A photoreactive fluorescent marker for identifying eosinophils and their cytoplasmic granules in tissues.

Here we describe a simple histochemical technique that provides an improved approach to identifying eosinophil components in tissues through the formation of photoreactive complexes that produce stable fluorescent emissions. This method worked readily with histological tissue sections 6-60 microm thick, which were fixed in neutral buffered formalin (NBF), and with cell suspensions similarly fixed and unfixed. Deep red (>605 nm) fluorescent emissions were produced by eosinophil-specific granules when exposed to broadband excitation spectra from a 100-W mercury lamp source (510-590 nm), as well as single-wavelength excitations from both an argon laser (488 nm) and a UV-visible laser (514 nm). The fluorophore-granule complex emissions increased in intensity during the first minute of continuous photoexcitation, then remained stable (>10 min).
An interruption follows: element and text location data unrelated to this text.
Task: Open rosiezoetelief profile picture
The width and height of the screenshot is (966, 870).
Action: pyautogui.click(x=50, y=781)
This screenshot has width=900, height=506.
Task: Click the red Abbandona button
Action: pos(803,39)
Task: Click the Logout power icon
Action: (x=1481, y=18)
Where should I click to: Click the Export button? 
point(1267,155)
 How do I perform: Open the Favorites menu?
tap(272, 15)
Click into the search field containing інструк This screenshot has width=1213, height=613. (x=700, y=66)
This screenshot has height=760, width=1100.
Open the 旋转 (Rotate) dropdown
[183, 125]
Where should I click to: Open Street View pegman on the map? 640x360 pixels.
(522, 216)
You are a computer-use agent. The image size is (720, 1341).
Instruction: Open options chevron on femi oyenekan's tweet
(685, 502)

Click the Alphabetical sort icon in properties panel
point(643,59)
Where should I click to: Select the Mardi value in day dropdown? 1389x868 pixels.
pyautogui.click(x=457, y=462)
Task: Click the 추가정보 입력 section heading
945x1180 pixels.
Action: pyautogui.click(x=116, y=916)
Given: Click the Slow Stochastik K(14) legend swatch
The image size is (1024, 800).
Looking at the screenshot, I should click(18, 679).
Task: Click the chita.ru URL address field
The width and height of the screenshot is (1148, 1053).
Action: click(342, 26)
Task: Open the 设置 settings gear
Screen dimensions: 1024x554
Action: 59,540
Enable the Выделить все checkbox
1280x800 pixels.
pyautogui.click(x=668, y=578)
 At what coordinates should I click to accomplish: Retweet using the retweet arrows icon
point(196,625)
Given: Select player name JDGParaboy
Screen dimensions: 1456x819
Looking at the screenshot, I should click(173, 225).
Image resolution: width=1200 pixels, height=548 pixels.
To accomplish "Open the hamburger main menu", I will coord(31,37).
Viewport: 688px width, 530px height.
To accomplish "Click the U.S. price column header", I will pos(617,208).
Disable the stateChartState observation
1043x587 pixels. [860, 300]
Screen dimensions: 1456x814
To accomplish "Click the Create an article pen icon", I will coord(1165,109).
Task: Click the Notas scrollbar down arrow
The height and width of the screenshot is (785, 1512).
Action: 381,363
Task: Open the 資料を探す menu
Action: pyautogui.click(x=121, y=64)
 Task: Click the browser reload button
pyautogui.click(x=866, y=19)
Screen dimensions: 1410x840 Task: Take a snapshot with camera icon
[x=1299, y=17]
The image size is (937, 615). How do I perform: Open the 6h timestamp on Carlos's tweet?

All nonspecific autofluorescence phenomena associated with these tissues were photobleached in the first minute, including areas of background Biebrich scarlet binding where photoreactive complexes were not formed (i.e., collagen), indicating environmental influences on the fluorophore. This technique allows the visualization of eosinophil granules over a greater period of time than is usually permissible with standard fluorescent markers. Therefore, techniques such as confocal microscopy can be utilized to their fullest extent, providing much more detailed information on the location and distribution of the cytoplasmic contents of eosinophils.